*Work to be completed*
Reproduce the data from its first line through the line containing "click(315, 289)", substituting "menu bar" for "toolbar" and keeping everything else unchanged.

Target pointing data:
+---+

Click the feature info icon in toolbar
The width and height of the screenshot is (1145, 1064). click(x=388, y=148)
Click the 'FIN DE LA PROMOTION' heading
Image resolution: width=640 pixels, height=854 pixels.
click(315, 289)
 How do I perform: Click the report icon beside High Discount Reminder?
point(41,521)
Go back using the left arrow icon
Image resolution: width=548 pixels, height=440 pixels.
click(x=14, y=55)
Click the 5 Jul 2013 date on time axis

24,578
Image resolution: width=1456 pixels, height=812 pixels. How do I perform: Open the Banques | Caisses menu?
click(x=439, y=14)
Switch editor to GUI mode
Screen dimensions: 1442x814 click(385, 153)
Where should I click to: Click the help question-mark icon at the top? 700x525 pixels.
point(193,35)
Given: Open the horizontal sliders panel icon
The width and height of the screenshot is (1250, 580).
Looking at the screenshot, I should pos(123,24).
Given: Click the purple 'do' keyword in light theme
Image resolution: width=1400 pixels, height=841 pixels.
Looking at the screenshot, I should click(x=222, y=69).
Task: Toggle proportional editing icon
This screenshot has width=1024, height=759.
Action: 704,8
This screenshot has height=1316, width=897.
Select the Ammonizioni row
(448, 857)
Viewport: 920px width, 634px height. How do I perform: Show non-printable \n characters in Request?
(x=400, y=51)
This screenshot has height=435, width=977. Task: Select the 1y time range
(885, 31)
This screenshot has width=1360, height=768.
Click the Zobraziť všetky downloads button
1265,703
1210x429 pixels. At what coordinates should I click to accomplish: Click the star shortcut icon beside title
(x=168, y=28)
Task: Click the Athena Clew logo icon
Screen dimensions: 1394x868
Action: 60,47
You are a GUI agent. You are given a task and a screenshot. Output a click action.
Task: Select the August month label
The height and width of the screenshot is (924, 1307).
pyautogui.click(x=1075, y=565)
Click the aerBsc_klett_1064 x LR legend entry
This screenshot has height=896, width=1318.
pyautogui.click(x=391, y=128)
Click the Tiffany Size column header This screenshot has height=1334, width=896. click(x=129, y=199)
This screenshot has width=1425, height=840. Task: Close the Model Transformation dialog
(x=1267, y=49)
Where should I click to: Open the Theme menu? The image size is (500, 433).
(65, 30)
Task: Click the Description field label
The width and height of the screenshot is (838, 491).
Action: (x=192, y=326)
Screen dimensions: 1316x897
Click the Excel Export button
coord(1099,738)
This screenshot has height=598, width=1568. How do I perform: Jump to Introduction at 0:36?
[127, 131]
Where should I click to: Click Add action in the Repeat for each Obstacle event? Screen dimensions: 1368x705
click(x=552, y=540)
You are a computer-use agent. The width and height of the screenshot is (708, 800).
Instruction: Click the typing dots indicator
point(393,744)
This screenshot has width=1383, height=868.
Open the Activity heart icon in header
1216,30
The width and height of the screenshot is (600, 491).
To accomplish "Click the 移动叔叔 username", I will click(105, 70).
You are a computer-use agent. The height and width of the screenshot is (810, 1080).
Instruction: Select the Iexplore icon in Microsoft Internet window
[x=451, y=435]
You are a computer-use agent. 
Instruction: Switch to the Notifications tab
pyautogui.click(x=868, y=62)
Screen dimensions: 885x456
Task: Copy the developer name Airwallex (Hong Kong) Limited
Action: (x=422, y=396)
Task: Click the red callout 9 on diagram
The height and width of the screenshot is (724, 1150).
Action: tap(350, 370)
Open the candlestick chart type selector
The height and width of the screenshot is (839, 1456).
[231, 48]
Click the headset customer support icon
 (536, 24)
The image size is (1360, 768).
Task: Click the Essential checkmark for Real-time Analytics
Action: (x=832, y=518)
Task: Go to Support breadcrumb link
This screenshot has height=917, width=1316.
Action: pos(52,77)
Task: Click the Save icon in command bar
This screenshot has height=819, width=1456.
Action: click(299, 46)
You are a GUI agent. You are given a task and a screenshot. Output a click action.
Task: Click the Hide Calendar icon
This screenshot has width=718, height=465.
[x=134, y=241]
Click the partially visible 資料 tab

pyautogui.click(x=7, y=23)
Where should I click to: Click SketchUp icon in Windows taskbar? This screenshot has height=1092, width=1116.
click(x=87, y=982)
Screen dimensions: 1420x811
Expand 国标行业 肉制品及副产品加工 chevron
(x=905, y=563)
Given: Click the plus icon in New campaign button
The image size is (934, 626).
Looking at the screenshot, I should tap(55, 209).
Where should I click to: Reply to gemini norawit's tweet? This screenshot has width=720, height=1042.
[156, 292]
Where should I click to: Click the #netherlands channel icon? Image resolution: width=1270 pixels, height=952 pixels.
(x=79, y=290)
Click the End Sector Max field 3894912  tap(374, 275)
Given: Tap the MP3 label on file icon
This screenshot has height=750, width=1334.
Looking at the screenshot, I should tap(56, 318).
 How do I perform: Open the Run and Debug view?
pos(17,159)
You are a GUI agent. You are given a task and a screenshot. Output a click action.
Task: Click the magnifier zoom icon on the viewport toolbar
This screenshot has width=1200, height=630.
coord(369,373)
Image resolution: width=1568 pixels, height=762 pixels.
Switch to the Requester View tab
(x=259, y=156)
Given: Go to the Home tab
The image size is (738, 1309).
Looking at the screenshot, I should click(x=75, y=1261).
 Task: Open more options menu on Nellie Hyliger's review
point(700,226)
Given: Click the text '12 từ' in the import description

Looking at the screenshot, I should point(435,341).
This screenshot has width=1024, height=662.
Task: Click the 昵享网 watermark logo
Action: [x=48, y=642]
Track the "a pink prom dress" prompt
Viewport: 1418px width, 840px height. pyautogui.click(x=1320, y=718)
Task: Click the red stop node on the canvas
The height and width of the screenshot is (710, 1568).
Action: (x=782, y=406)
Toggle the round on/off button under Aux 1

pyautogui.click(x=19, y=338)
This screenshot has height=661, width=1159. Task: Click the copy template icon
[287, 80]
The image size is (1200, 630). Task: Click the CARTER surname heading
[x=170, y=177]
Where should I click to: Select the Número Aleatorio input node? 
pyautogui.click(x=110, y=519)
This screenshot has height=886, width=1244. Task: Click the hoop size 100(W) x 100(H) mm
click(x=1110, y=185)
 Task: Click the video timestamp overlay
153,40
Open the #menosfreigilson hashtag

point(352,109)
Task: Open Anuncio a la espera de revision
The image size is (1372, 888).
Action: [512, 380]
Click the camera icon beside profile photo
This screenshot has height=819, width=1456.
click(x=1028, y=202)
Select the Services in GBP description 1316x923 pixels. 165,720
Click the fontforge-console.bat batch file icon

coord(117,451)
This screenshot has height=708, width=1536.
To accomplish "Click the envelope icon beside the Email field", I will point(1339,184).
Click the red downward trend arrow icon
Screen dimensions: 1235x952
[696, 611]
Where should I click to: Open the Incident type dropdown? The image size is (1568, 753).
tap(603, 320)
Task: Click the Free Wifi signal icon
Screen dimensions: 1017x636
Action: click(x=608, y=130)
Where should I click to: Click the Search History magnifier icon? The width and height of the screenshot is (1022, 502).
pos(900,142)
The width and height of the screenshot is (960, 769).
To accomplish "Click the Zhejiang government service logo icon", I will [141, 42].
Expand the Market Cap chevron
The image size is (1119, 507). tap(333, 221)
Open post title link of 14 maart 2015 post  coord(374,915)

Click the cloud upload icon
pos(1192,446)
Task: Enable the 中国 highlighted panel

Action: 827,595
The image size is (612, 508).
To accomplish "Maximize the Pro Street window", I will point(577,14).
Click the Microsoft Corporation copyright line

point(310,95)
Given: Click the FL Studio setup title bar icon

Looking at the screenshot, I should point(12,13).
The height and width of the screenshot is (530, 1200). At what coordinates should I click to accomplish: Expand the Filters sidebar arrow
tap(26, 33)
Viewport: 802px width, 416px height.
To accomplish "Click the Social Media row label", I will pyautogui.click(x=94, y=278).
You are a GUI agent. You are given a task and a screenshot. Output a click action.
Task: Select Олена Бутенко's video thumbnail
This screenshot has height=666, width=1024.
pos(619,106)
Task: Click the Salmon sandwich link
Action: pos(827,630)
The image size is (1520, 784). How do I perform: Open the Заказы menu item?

+---+

*Response to this exercise*
Click the feature info icon in menu bar
The width and height of the screenshot is (1145, 1064). click(x=388, y=148)
Click the 'FIN DE LA PROMOTION' heading
Image resolution: width=640 pixels, height=854 pixels.
click(315, 289)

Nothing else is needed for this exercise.